▶ **已存数据**:

------------

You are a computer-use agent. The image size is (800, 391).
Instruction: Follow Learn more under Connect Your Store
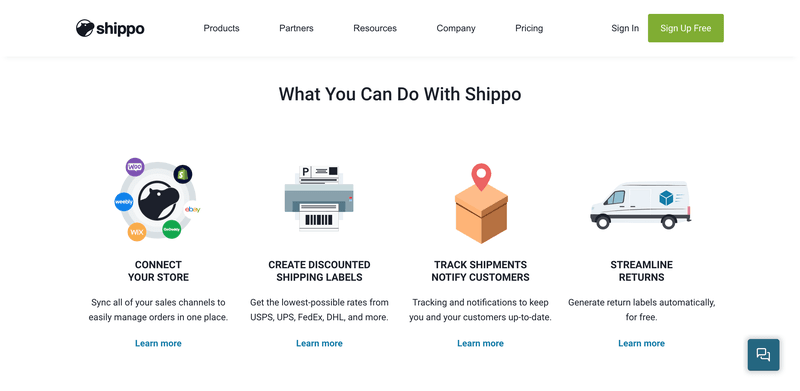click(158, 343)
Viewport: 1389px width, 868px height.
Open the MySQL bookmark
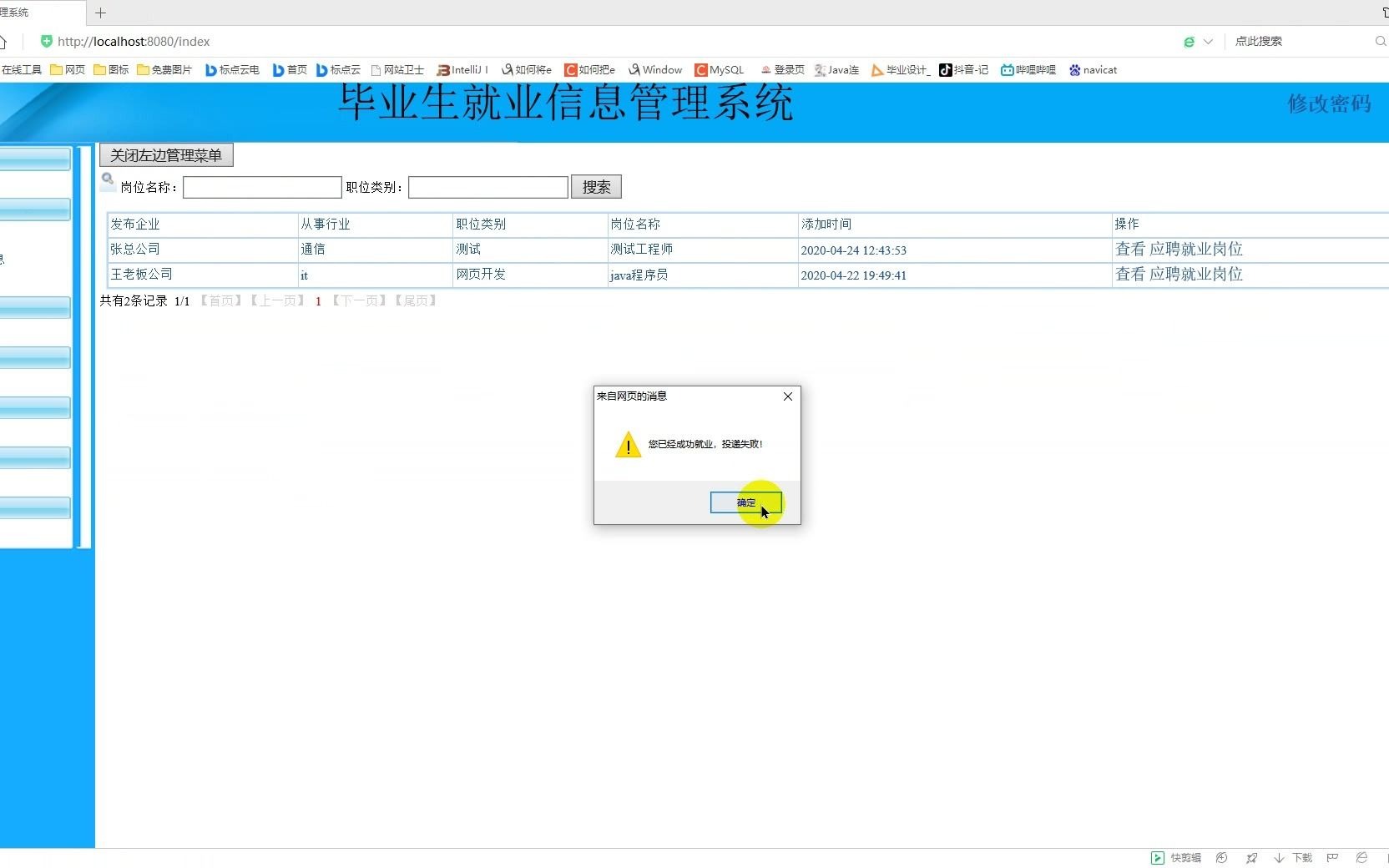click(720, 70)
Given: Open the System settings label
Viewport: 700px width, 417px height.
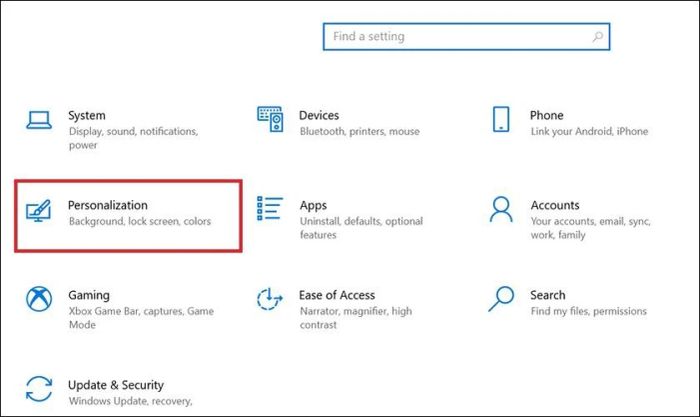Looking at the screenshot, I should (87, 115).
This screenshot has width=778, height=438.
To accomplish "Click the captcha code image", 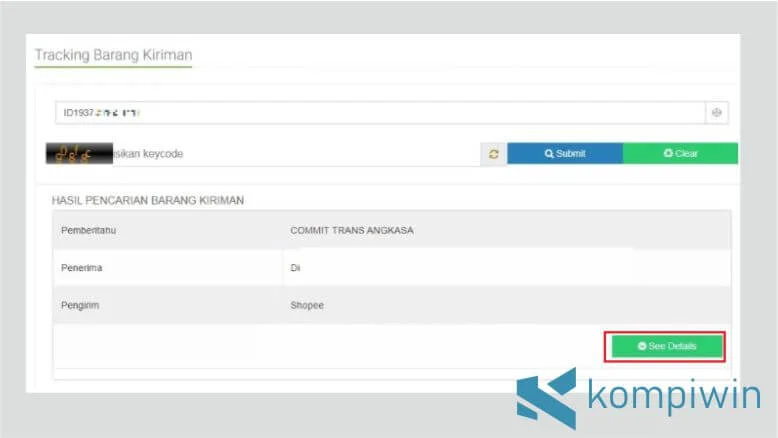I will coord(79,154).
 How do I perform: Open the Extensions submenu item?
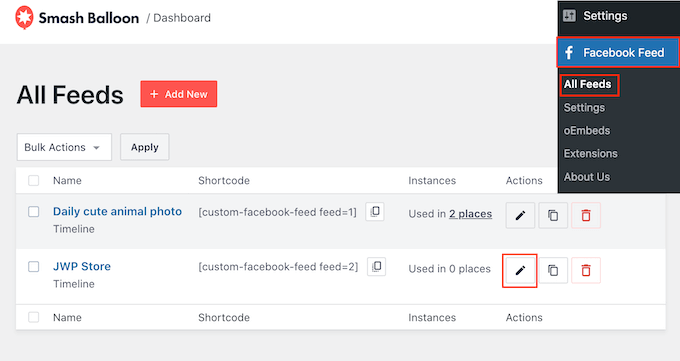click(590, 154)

------------

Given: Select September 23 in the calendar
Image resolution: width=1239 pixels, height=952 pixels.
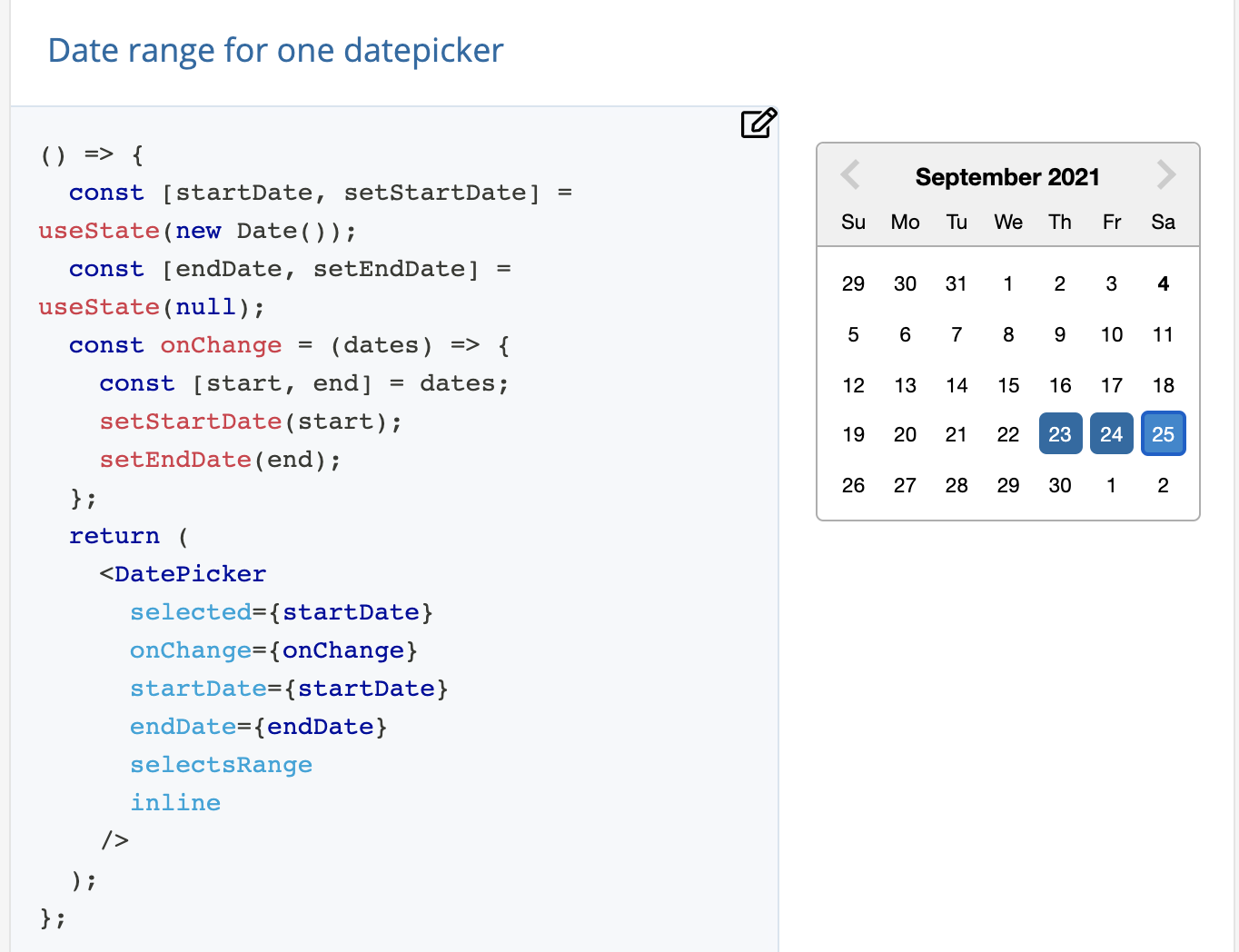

------------

▶ **任务说明**: 请把数据中从包含“How do I perform: Open”的那一行起、到包含“click(590, 154)”的那一行为止（两行都算在内）改写成编号列表，去掉空行，回答里不要放图片。

▶ **练习回答**:
1.  How do I perform: Open the Extensions submenu item?
2. click(590, 154)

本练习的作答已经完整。